The other strong dyad in the acute phase was between emotional numbing and social detachment. The relative importance analysis (eFigure 1 in the Supplement) indicated that social detachment and numbing had a direct association, and their centrality measures indicated that they were relatively isolated from other symptoms. Amnesia was poorly associated with any other symptoms in the acute phase, and its weak centrality measures indicated its relative isolation from other PTSD symptoms.

12-Month Networks

At the 12-month assessment, the network associations between reexperiencing symptoms were maintained, although they were stronger, and physiological reactivity was strongly associated with the startle response, which was also associated with hypervigilance. Relative to the acute phase, intrusions were less central in terms of betweenness (mean [SD], 0.4 [0.8]), suggesting that whereas intrusions may exert an effect on other symptoms, this symptom lies on fewer paths of other associations relative to the acute phase. The relative importance analysis (eFigure 1 in the Supplement) indicated moderately strong direct associations between each of the reexperiencing symptoms, with physiological reactivity having a path to the startle response.

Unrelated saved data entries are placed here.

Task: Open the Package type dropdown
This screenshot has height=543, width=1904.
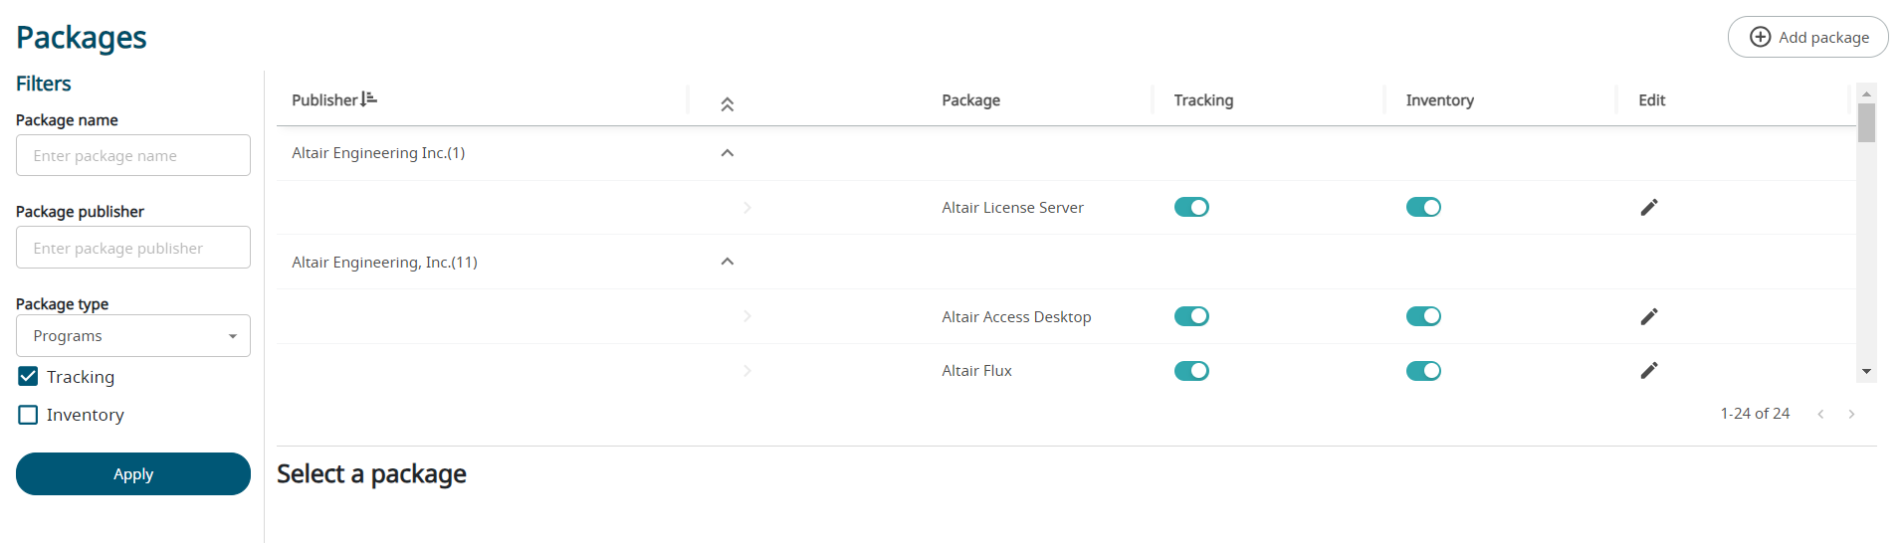Action: click(133, 336)
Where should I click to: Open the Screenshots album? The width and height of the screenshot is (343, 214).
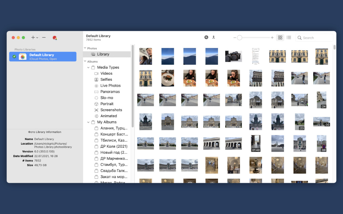[x=111, y=110]
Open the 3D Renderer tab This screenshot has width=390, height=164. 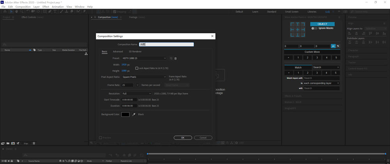coord(135,52)
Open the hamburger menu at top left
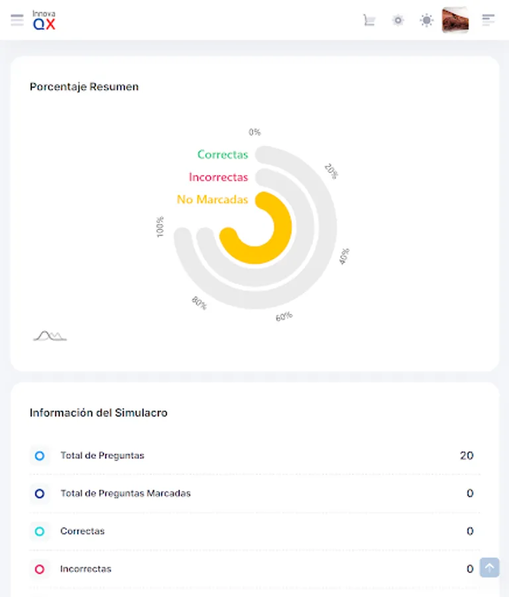This screenshot has width=509, height=597. 17,20
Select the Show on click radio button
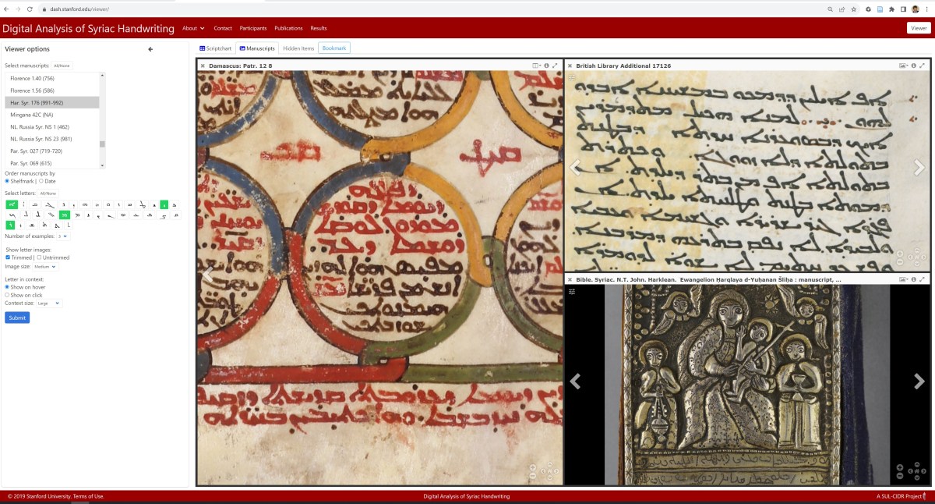Screen dimensions: 935x504 click(9, 295)
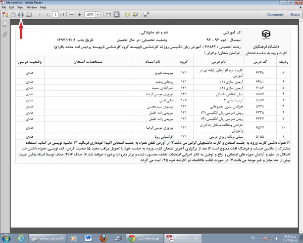
Task: Toggle fit to window width mode
Action: pos(108,15)
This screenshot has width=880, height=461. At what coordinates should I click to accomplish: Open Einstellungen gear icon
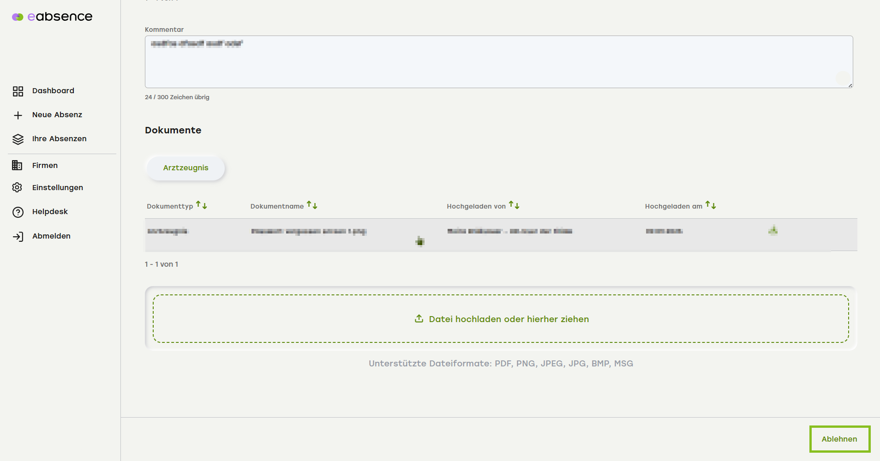click(17, 187)
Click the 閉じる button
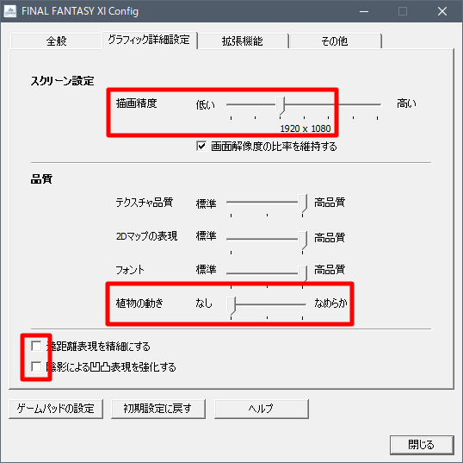The width and height of the screenshot is (463, 463). [x=422, y=445]
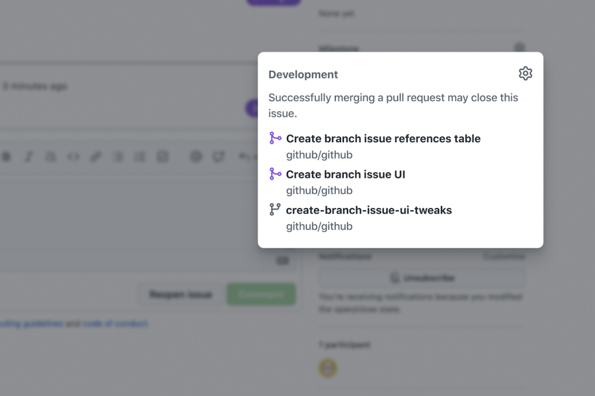The image size is (595, 396).
Task: Open the Milestone gear in the sidebar
Action: pyautogui.click(x=520, y=48)
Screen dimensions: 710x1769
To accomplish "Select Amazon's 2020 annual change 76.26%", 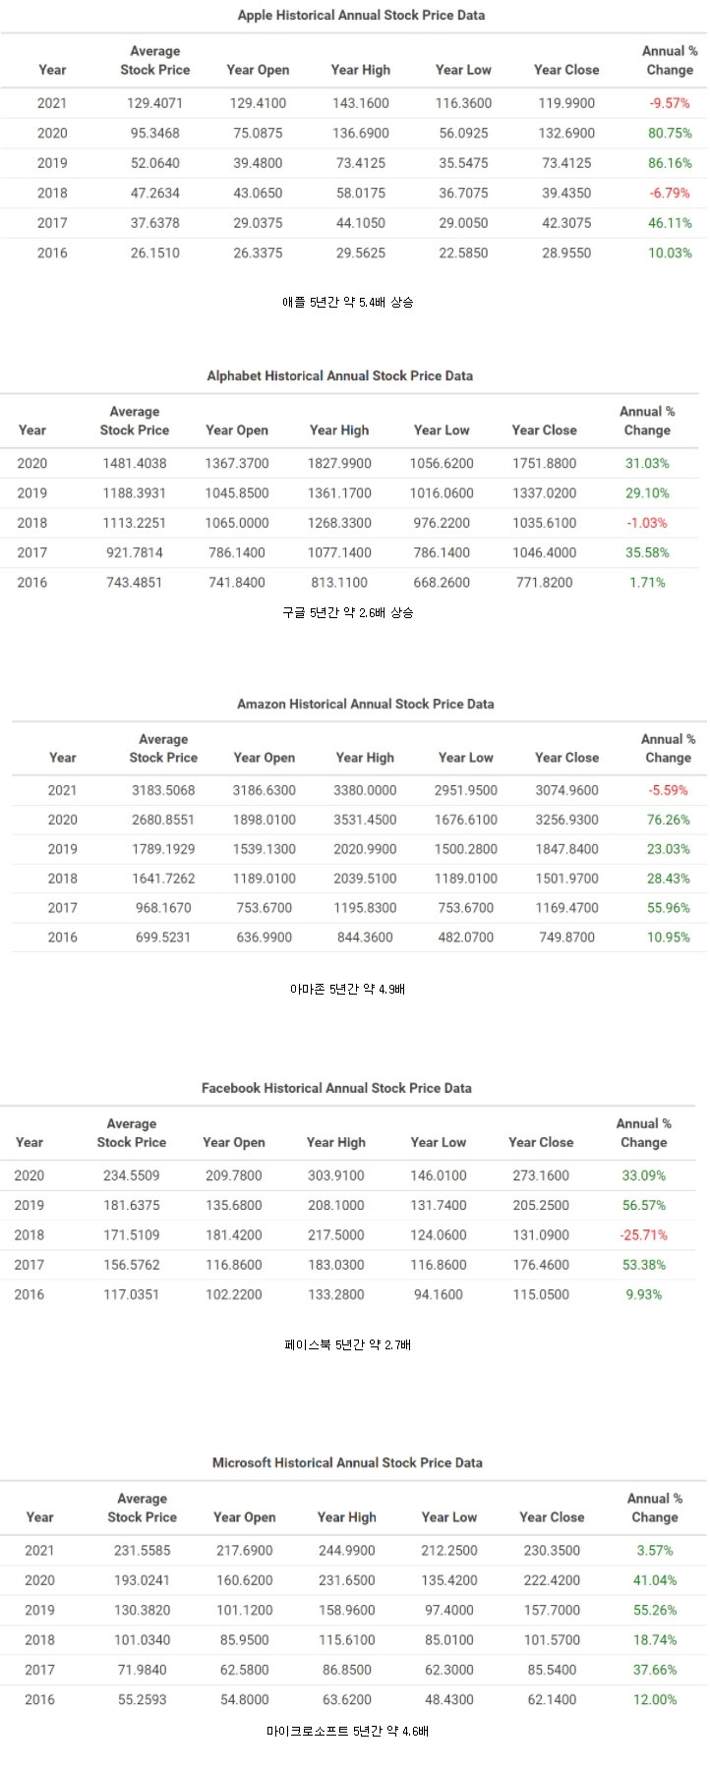I will (x=668, y=820).
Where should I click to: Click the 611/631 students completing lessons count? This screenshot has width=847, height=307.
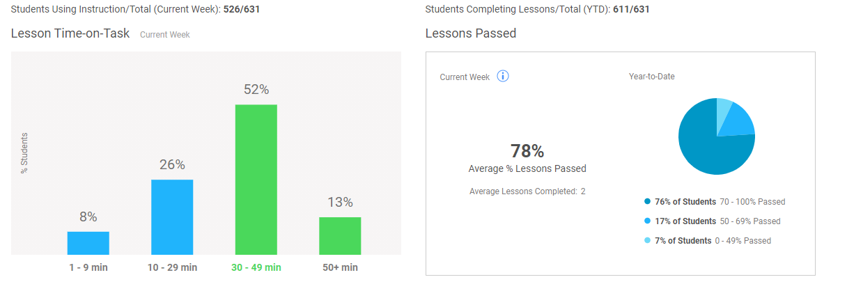pos(632,10)
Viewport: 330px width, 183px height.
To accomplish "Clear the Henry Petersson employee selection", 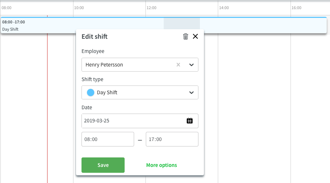I will 178,65.
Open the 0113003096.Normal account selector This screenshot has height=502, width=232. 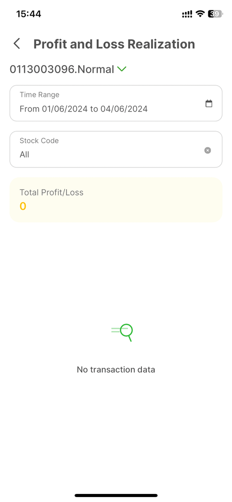pos(68,69)
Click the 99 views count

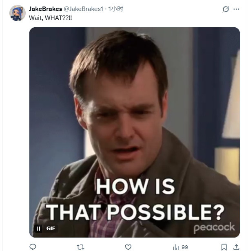point(184,247)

Concentration deficits were also highly central in terms of betweenness and closeness but not strength, indicating that, although concentration deficits lie on the path of many associations, the strengths of correlations with concentration deficits were weak. The relative importance analysis indicated a direct association between sleep disturbance and concentration deficits, with the pathway being stronger from concentration deficits to sleep disturbance.

At 12 months, a stronger network was found among emotional numbing, detachment from others, and disinterest in activities. This network was supported by the relative importance, which indicated a direct association between emotional numbing and detachment and an effect of emotional numbing on disinterest directly and via detachment. Regarding centrality, these symptoms had low betweenness, indicating that few symptoms passed through them (although the betweenness of emotional numbing was somewhat higher than in the acute phase). Moreover, these symptoms were not close to other symptoms.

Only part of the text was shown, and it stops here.